We can use or share health information about you:

  • For workers’ compensation claims
  • For law enforcement purposes or with a law enforcement official
  • With health oversight agencies for activities authorized by law
  • For special government functions such as military, national security, and presidential protective services

Respond to lawsuits and legal actions

We can share health information about you in response to a court or administrative order, or in response to a subpoena.

Our Responsibilities

  • We are required by law to maintain the privacy and security of your protected health information.
  • We will let you know promptly if a breach occurs that may have compromised the privacy or security of your information.
  • We must follow the duties and privacy practices described in this notice and give you a copy of it.
  • We will not use or share your information other than as described here unless you tell us we can in writing. If you tell us we can, you may change your mind at any time. Let us know in writing if you change your mind.

For more information see:  www.hhs.gov/ocr/privacy/hipaa/understanding/consumers/noticepp.html.

Whom to Contact at the Plan for More Information

If you have any questions regarding this Notice or the subjects addressed in it, you may contact the Privacy Officer, specified below, at the Trust Fund Office:

 

 

The Privacy Officer
Health Services & Benefit Administrators, Inc.
4160 Dublin Boulevard, Suite 400
Dublin, CA 94568-7756
Phone:       (800) 922-9902     Fax:    (925) 833-7301

Changes to the Terms of this Notice

 

We can change the terms of this notice, and the changes will apply to all information we have about you. The new notice will be available upon request, on our web site, and we will mail a copy to you.

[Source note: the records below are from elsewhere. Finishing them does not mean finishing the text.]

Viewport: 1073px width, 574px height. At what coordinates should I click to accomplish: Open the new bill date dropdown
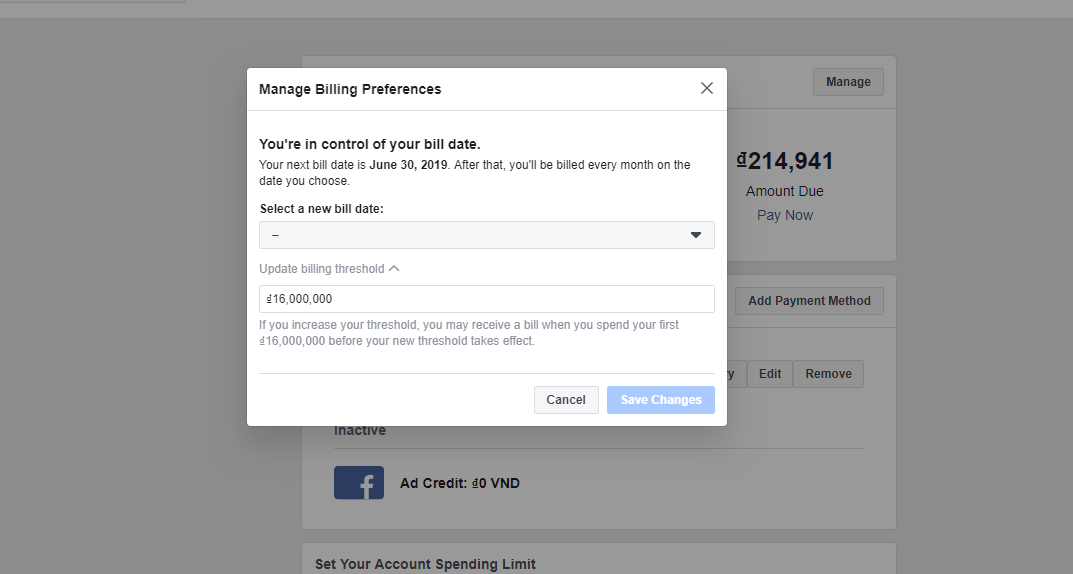(x=486, y=235)
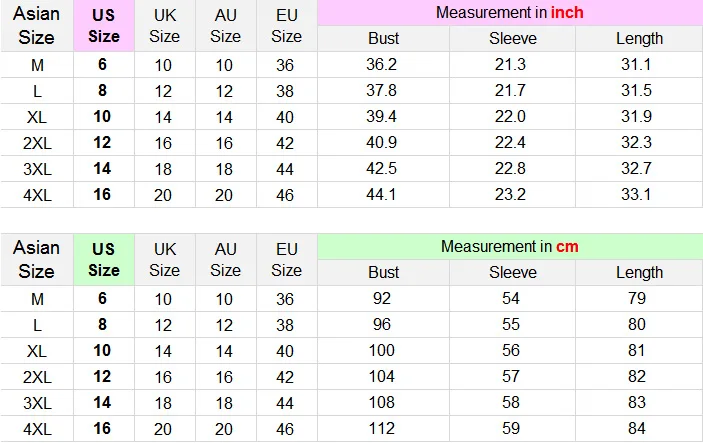Click the 100 bust value
The image size is (703, 443).
(383, 351)
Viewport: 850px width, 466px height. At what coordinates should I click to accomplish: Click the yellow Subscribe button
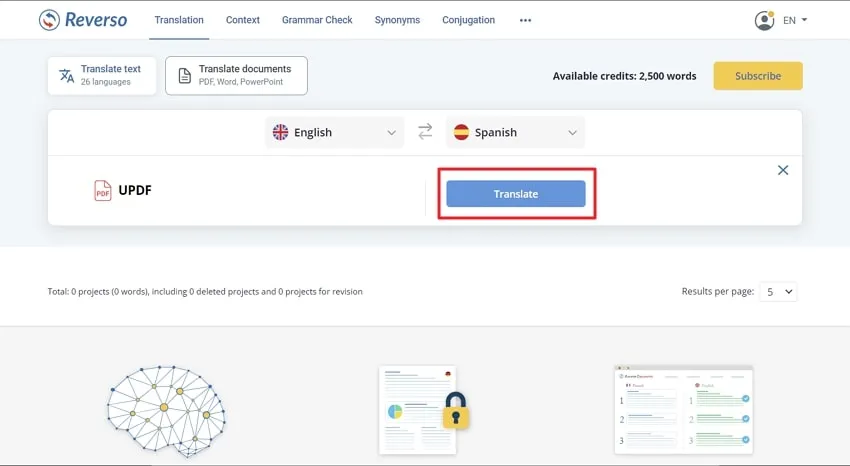tap(757, 76)
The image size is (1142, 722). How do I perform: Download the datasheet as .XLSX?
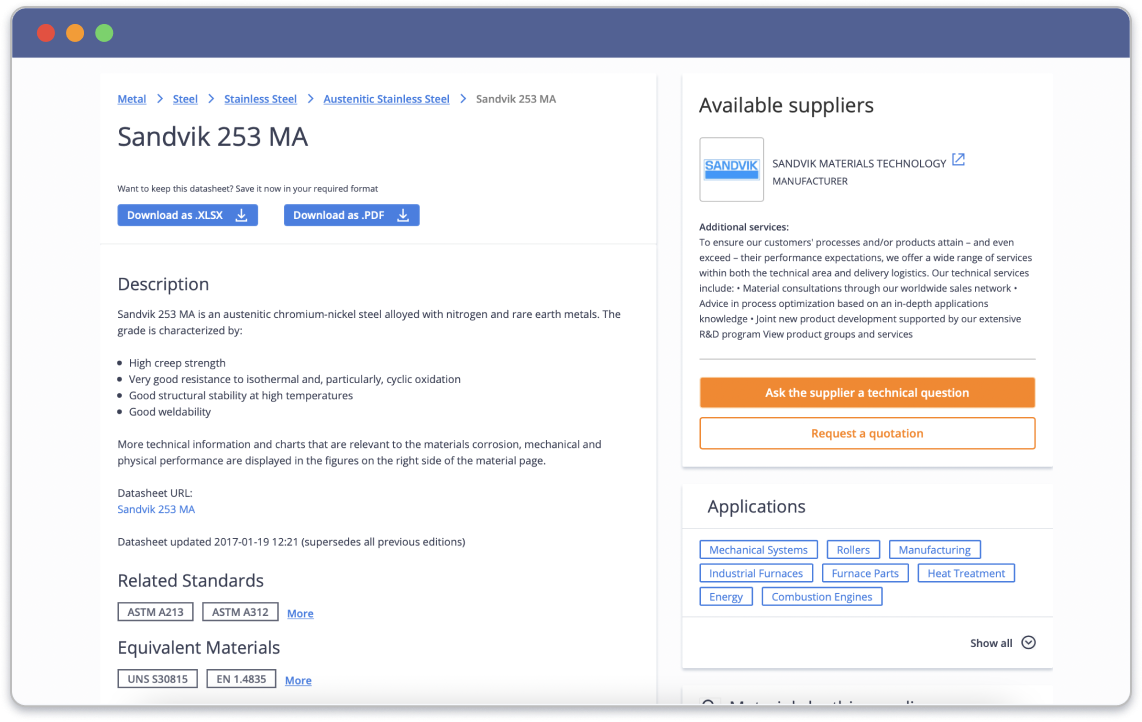[x=187, y=215]
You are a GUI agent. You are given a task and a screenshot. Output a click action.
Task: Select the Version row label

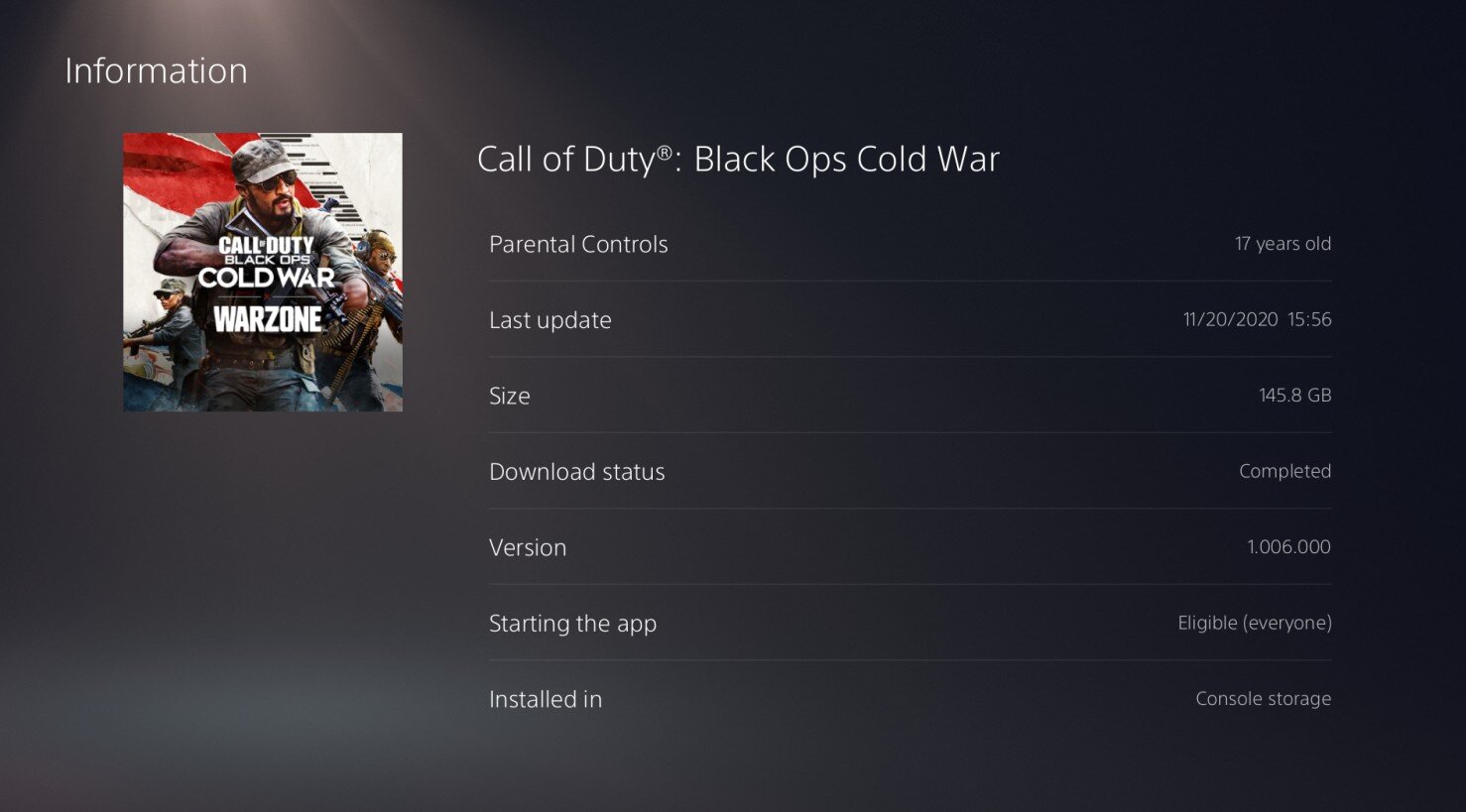[x=528, y=547]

Explanation of Security Practices

In compliance with HIPAA Security regulations, the Plan Sponsor will:

  1. Implement administrative, physical and technical safeguards that reasonably and appropriately protect the confidentiality, integrity and availability of electronic PHI that it creates, receives, maintains or transmits on behalf of the group health plan,
  2. Ensure that the adequate separation discussed in Exhibit A, specific to electronic PHI, is supported by reasonable and appropriate security measures,
  3. Ensure that any agent, including a subcontractor, to whom it provides electronic PHI agrees to implement reasonable and appropriate security measures to protect the electronic PHI, and
  4. Report to the Plan any security incident of which it becomes aware concerning electronic PHI.
WHCRA of 1996

Women’s Health & Cancer Rights Act (WHCRA) and Newborns’ & Mothers’ Health Protection Act (Newborns’ Act)

This plan complies with the Women’s Health and Cancer Rights Act (WHCRA) that states for any covered individual who is receiving benefits in connection with a mastectomy and who elects breast reconstruction in connection with it, coverage will be provided in a manner determined in consultation with the attending physician and the patient, including:

  • reconstruction of the breast on which the mastectomy was performed;
  • surgery and reconstruction of the other breast to produce a symmetrical appearance; and
  • prosthesis and physical complications for all stages of mastectomy, including lymphedemas.